That's My Boy
I'm finding that one of the coolest parts of being a parent is getting to watch my son figure things out for the first time. Everybody always talks about "the wonder of a child" and seeing that "aha" moment, but it's easy to lose the significance when you repeat phrases like that over and over again. The thing is, everything really is new to a young child, and when you stop and thing about it, it's kind of a marvel that anyone ever figures out anything.
Earlier this evening I was watching Jason play with a piece of string. He had the string doubled over and was holding it in one hand so that it formed a little loop. Now, Jason has seen loops of string before and what he usually likes to do is stick a finger or arm through it. But what confounded him this time was that as soon as he got his arm through the loop and let go with the other hand, the loop was gone and he was just left with a piece of string draped over his wrist. He did this probably three or four times, each time surprised that the loop changed and a little confused and frustrated about what happened to it.

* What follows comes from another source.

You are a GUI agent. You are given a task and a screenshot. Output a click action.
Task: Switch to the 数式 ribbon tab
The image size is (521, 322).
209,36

Now, I imagine that this little scene may seem a little banal--after all, it doesn't seem such a big feat to grown-up eyes to figure out that if you let go of the ends of an untied loop of string, you don't have a loop anymore. But if you stop and think about it, it's kind of amazing that that sort of thing is such second nature to us. And seeing someone come to that realization for the first time is just fascinating.

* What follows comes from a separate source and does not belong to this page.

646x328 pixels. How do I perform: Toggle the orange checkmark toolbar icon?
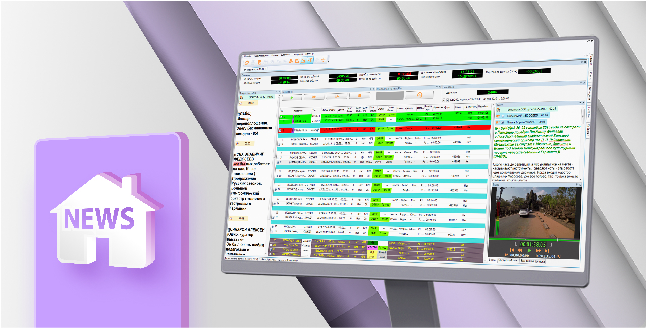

Actually, tonight turned out to be a bumper night in terms of figuring things out, because Jason also figured out how to get out of his crib tonight. Juliette and I were just starting to eat our dinner, having put Jason down about 15 minutes earlier, when we heard him start to fuss. These days that's a little unusual, so Juliette went to check on him, expecting to find that he'd thrown his blankets and stuffed animals over the side of his crib. In fact, she did find that, but she also found him standing on the little pile next to the crib. Fortunately, the crib can still be lowered one more notch, which I'll do tomorrow. For tonight, we set up the portable playpen in his room and put him in there--so far, he hasn't been able to get out of that.

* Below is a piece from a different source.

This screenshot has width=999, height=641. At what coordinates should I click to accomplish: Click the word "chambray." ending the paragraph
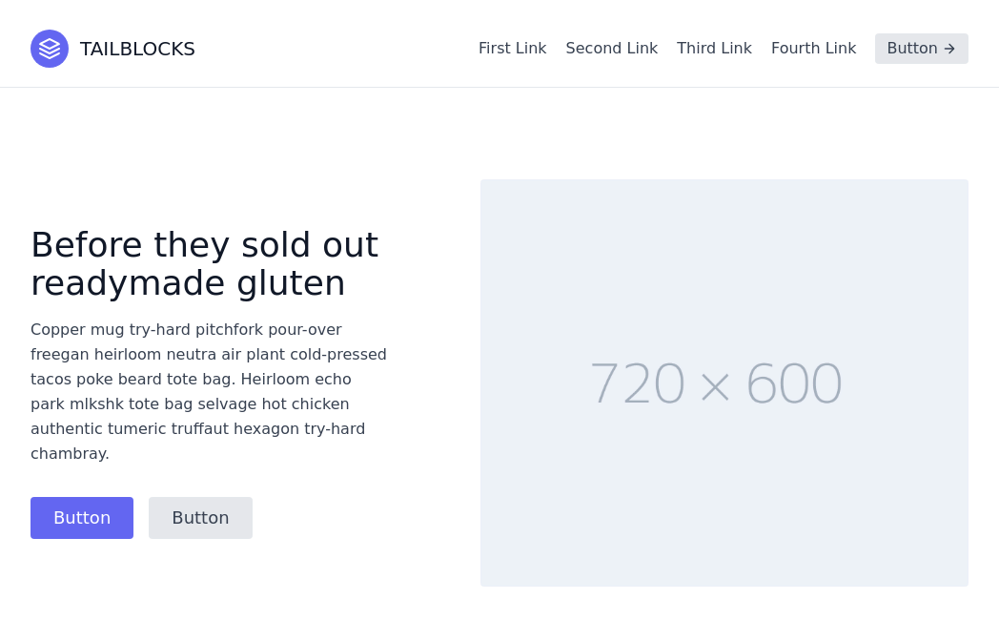click(x=70, y=454)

It definitely keeps you on your toes, this parenting thing.
Go Jason! Of course, I dread the day Toby escapes from the crib...
I've tried to explain to people who are unfamiliar with children about this mind-changing phenomenon of having very small children around, but it's near impossible to explain without actually having a small child around to say, "Look how cool this is!"
I was just talking with Kristy earlier this week about how amazing it can be to think about all of the things that seem like something that a person would be born knowing how to do, but which actually have to be learned. What you're talking about here doesn't seem banal at all, Mike. I'm mostly glad not to have children, but I would like to be able to experience the type of thing you're describing here.
That's great, told ya so!
Just remember to world-proof Jason. Don't try to Jason-proof the world.